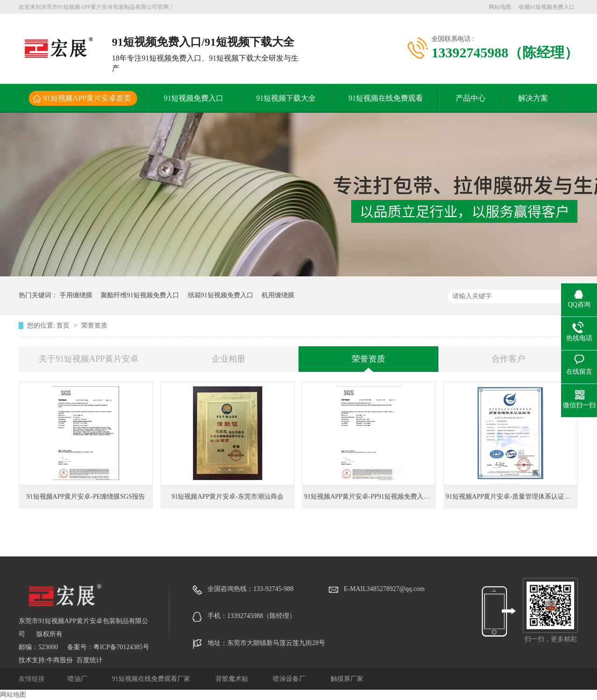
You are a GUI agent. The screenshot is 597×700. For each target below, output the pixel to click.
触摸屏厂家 (347, 679)
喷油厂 (78, 679)
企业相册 (229, 359)
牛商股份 (60, 660)
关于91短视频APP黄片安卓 (88, 359)
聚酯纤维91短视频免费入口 (140, 295)
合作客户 (508, 359)
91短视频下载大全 (286, 98)
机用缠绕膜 (278, 295)
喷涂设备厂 (290, 679)
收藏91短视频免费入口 (547, 7)
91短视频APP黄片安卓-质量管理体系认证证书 (512, 496)
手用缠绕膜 (76, 295)
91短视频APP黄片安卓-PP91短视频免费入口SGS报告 (380, 496)
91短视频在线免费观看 (386, 98)
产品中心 (471, 98)
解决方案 (533, 98)
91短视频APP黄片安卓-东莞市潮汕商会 (227, 496)
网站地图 (500, 7)
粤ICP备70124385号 (121, 647)
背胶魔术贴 (233, 679)
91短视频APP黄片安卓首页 (87, 98)
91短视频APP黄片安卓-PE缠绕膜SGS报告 (86, 496)
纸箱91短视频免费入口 (221, 295)
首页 (64, 325)
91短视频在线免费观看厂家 (152, 679)
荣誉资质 (94, 325)
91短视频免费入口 (194, 98)
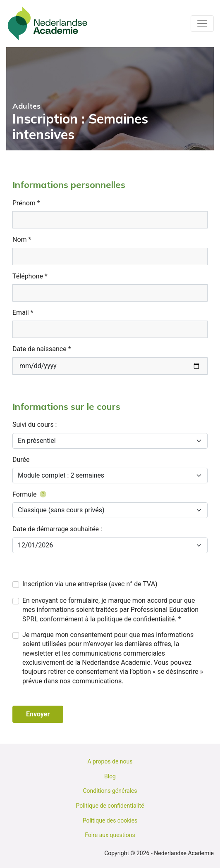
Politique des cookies (110, 820)
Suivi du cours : (34, 424)
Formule (29, 494)
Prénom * (26, 203)
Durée (21, 459)
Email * (23, 312)
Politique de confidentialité (110, 806)
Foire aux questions (110, 835)
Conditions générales (110, 791)
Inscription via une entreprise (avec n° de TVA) (90, 584)
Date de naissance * (42, 349)
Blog (110, 776)
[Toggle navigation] (202, 24)
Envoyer (38, 714)
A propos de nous (110, 761)
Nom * (22, 239)
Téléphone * (30, 276)
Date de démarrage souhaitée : (57, 529)
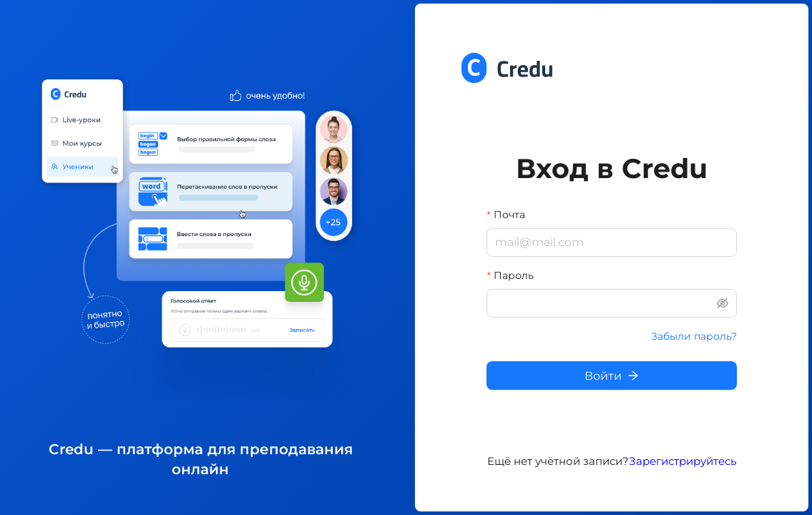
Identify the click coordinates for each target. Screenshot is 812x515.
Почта (509, 215)
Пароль (514, 275)
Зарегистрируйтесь (683, 461)
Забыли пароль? (694, 336)
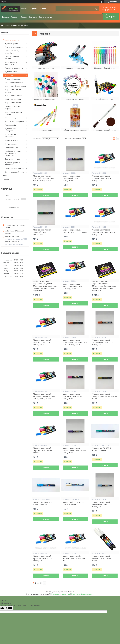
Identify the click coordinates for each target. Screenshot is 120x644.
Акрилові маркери (13, 79)
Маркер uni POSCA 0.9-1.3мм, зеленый (102, 449)
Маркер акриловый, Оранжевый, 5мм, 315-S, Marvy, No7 (103, 342)
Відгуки (6, 179)
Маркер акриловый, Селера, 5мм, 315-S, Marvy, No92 (104, 396)
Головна (6, 17)
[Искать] (96, 9)
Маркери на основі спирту (13, 91)
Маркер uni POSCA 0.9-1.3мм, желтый (73, 503)
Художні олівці (12, 72)
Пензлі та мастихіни (14, 68)
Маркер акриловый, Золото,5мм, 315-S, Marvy (75, 231)
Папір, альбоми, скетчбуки (12, 52)
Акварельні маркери (14, 82)
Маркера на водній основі (13, 113)
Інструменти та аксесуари (12, 136)
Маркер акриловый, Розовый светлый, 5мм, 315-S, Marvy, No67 (44, 396)
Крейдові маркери (13, 99)
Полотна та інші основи (12, 58)
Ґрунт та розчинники (14, 47)
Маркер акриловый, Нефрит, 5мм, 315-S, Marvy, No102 (42, 342)
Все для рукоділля (13, 159)
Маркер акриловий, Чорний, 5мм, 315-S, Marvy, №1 (75, 558)
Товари (14, 17)
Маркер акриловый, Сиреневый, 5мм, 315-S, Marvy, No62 (74, 178)
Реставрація (10, 125)
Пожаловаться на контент (60, 594)
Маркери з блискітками (15, 86)
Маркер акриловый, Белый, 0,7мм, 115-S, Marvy (102, 558)
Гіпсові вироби (12, 147)
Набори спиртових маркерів (13, 107)
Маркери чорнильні (14, 95)
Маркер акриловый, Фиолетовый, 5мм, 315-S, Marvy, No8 (74, 450)
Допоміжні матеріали (14, 122)
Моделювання (11, 144)
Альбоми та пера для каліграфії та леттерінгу (14, 153)
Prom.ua (71, 592)
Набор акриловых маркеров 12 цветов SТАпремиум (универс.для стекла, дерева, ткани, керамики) (45, 286)
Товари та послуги (12, 25)
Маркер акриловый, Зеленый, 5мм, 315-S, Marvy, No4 (43, 232)
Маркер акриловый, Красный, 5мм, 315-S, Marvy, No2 (43, 558)
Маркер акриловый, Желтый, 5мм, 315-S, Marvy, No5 (102, 178)
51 (41, 583)
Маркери (9, 75)
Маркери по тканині (14, 102)
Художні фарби (12, 44)
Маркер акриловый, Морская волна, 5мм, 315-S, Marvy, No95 (75, 286)
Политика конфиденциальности (83, 594)
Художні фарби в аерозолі (12, 164)
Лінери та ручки (12, 118)
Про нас (24, 17)
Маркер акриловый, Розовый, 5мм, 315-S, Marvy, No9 (72, 396)
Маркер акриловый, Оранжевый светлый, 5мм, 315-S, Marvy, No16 (75, 342)
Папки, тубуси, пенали (15, 168)
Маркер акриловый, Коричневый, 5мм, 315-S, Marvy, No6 (104, 232)
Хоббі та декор (12, 140)
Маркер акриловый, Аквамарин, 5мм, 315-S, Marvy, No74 (103, 504)
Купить (46, 195)
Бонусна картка (46, 17)
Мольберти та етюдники (11, 63)
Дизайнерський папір (14, 172)
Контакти (33, 17)
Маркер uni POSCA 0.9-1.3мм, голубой (44, 503)
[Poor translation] (9, 608)
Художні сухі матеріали (10, 130)
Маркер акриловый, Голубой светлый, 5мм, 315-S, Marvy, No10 (44, 178)
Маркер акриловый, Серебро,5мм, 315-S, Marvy (43, 450)
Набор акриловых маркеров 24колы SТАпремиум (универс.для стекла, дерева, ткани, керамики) (104, 286)
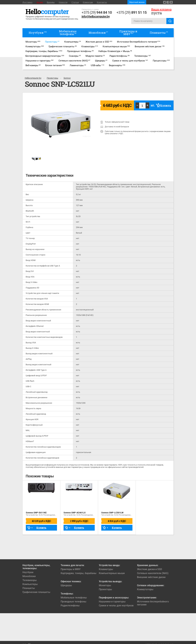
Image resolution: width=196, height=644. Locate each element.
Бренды (51, 2)
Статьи (75, 2)
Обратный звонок (137, 2)
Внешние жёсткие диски (151, 577)
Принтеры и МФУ (70, 569)
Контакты (102, 2)
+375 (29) (96, 12)
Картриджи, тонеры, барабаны (78, 573)
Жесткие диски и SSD (149, 569)
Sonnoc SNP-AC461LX (74, 512)
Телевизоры (30, 580)
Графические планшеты (36, 592)
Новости (63, 2)
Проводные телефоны (73, 602)
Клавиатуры (106, 569)
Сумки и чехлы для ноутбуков (116, 606)
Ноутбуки (28, 572)
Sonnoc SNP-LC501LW (112, 512)
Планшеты (29, 588)
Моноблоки (29, 576)
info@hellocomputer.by (95, 16)
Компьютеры (30, 584)
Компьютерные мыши (112, 573)
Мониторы (105, 585)
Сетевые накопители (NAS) (153, 573)
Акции (40, 2)
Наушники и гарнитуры (112, 602)
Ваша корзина (161, 9)
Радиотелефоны (70, 606)
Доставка (27, 2)
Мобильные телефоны (74, 598)
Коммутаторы (145, 589)
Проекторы (105, 589)
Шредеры (66, 585)
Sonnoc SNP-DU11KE (36, 512)
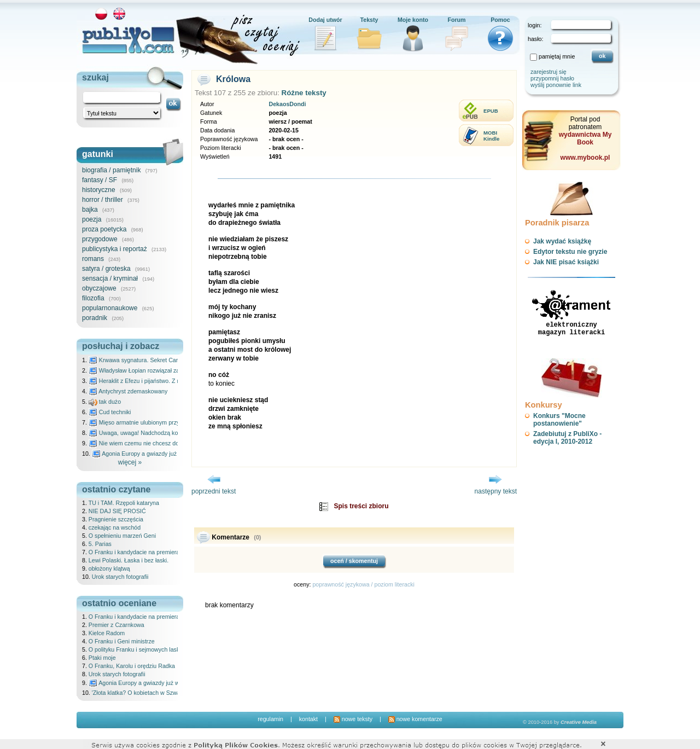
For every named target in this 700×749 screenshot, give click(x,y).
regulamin (270, 719)
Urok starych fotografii (120, 577)
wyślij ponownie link (556, 85)
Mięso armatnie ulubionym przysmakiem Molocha (158, 422)
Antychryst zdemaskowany (128, 391)
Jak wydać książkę (562, 241)
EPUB (491, 111)
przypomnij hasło (552, 78)
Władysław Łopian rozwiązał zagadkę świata (151, 370)
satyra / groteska (106, 269)
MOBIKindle (491, 136)
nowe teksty (353, 719)
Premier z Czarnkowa (116, 625)
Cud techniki (110, 412)
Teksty (369, 20)
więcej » (130, 462)
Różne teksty (304, 92)
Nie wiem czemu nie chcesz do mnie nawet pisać (157, 443)
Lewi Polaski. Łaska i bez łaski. (129, 560)
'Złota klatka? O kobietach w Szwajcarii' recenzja (154, 693)
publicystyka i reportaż (114, 249)
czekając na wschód (114, 527)
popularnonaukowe (109, 308)
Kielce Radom (107, 633)
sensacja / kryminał (110, 278)
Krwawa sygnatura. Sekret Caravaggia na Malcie (156, 360)
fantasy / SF (100, 180)
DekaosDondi (287, 104)
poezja (91, 219)
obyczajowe (99, 288)
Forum (456, 20)
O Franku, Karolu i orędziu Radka (132, 666)
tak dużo (104, 402)
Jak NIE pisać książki (566, 262)
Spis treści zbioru (361, 506)
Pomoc (500, 20)
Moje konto (413, 20)
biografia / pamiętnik (111, 170)
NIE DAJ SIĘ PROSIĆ (117, 511)
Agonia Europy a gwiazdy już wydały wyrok (153, 454)
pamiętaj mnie (557, 56)
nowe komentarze (415, 719)
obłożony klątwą (109, 568)
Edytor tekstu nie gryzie (570, 252)
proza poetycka (104, 229)
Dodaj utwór (325, 20)
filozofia (93, 298)
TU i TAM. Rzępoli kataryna (124, 503)
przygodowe (100, 239)
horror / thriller (102, 200)
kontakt (308, 719)
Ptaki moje (102, 658)
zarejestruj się (549, 72)
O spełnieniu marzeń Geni (122, 536)
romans (93, 259)
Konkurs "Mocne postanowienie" (559, 420)
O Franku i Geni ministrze (121, 641)
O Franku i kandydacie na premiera (134, 552)
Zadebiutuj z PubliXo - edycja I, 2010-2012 (567, 438)
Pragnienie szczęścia (116, 519)
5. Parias (100, 544)
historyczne (98, 190)
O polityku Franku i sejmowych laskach (139, 649)
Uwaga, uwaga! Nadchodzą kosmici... (142, 433)
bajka (90, 210)
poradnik (95, 318)
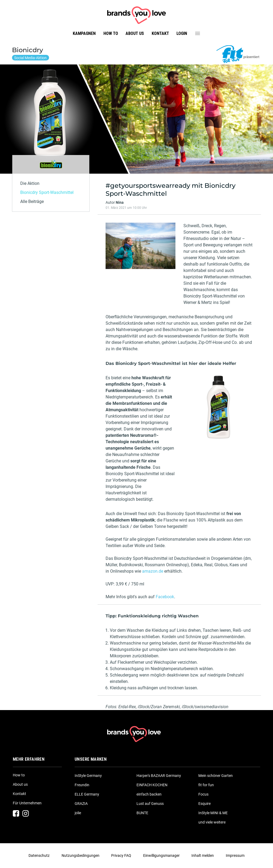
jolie (78, 813)
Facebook (165, 596)
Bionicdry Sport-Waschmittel (47, 192)
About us (135, 33)
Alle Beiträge (32, 201)
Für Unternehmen (27, 803)
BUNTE (142, 813)
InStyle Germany (88, 775)
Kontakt (160, 33)
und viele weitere (212, 822)
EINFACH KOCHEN (152, 785)
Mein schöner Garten (216, 775)
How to (111, 33)
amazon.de (153, 571)
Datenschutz (39, 856)
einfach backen (149, 794)
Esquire (204, 803)
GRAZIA (81, 803)
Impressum (235, 856)
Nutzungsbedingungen (80, 856)
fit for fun (206, 785)
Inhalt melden (202, 856)
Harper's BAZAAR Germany (159, 775)
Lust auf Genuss (150, 803)
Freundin (82, 785)
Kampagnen (84, 33)
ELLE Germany (87, 794)
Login (182, 33)
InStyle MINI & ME (213, 813)
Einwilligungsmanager (161, 856)
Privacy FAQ (121, 856)
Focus (203, 794)
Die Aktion (30, 183)
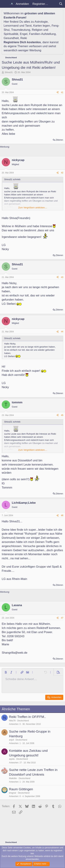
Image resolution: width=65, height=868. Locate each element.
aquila (12, 759)
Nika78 (12, 720)
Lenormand (11, 26)
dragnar (13, 793)
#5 (62, 415)
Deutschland (23, 720)
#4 (62, 332)
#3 (62, 277)
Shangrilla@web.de (15, 653)
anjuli (12, 740)
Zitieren (59, 140)
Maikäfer (13, 778)
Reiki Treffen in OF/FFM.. (27, 717)
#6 (62, 515)
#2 (62, 173)
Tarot (28, 26)
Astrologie (41, 22)
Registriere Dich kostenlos (22, 42)
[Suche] (61, 4)
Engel (24, 34)
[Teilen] (58, 92)
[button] (6, 672)
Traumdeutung (21, 30)
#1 (62, 92)
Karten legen (41, 26)
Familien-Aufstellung (42, 34)
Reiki (23, 38)
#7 (62, 618)
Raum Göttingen (21, 789)
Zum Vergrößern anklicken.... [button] (33, 208)
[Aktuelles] (53, 4)
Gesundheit (11, 38)
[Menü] (5, 4)
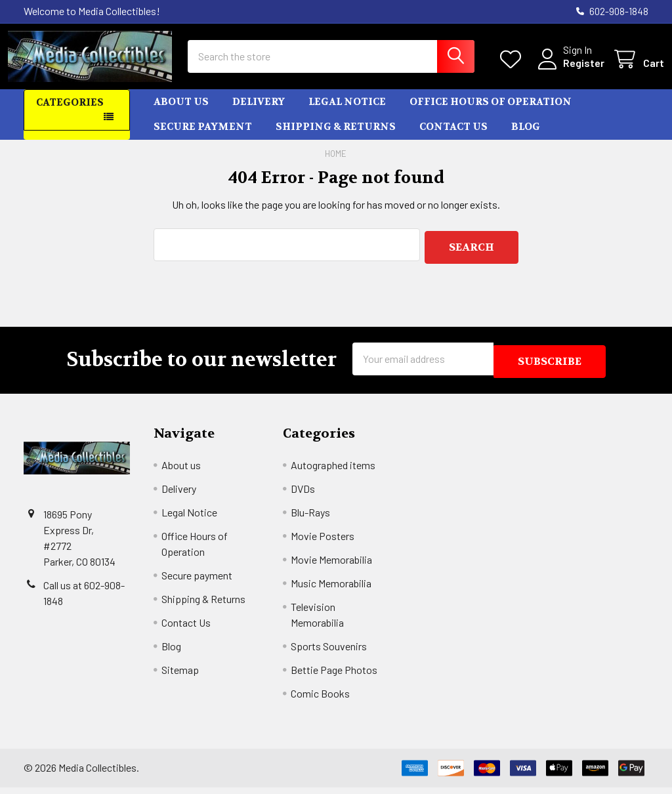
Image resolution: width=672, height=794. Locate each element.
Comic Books (320, 700)
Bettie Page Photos (334, 676)
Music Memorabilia (331, 589)
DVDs (303, 495)
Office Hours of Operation (490, 114)
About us (181, 114)
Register (568, 70)
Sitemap (180, 676)
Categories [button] (70, 114)
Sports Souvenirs (329, 652)
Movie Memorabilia (331, 566)
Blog (526, 138)
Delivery (259, 114)
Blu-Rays (310, 518)
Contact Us (453, 138)
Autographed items (333, 471)
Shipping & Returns (335, 138)
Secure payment (203, 138)
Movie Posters (322, 542)
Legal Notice (347, 114)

* * * * * * *

◆ Goal of the exercise: Reproduce the records from their start through the line that contains "粤ICP备70124385号 (121, 647)", replacing "screenshot" with "image" and leaving everything else unchanged. Leave out the pictures.

◆ Result for this task:
You are a GUI agent. The image is 597×700. For each target below, output the pixel to click.
触摸屏厂家 (347, 679)
喷油厂 (78, 679)
企业相册 (229, 359)
牛商股份 (60, 660)
关于91短视频APP黄片安卓 (88, 359)
聚酯纤维91短视频免费入口 (140, 295)
合作客户 (508, 359)
91短视频下载大全 (286, 98)
机用缠绕膜 (278, 295)
喷涂设备厂 (290, 679)
收藏91短视频免费入口 (547, 7)
91短视频APP黄片安卓-质量管理体系认证证书 (512, 496)
手用缠绕膜 (76, 295)
91短视频APP黄片安卓-PP91短视频免费入口SGS报告 (380, 496)
91短视频在线免费观看 (386, 98)
产品中心 (471, 98)
解决方案 (533, 98)
91短视频APP黄片安卓-东莞市潮汕商会 (227, 496)
网站地图 (500, 7)
粤ICP备70124385号 (121, 647)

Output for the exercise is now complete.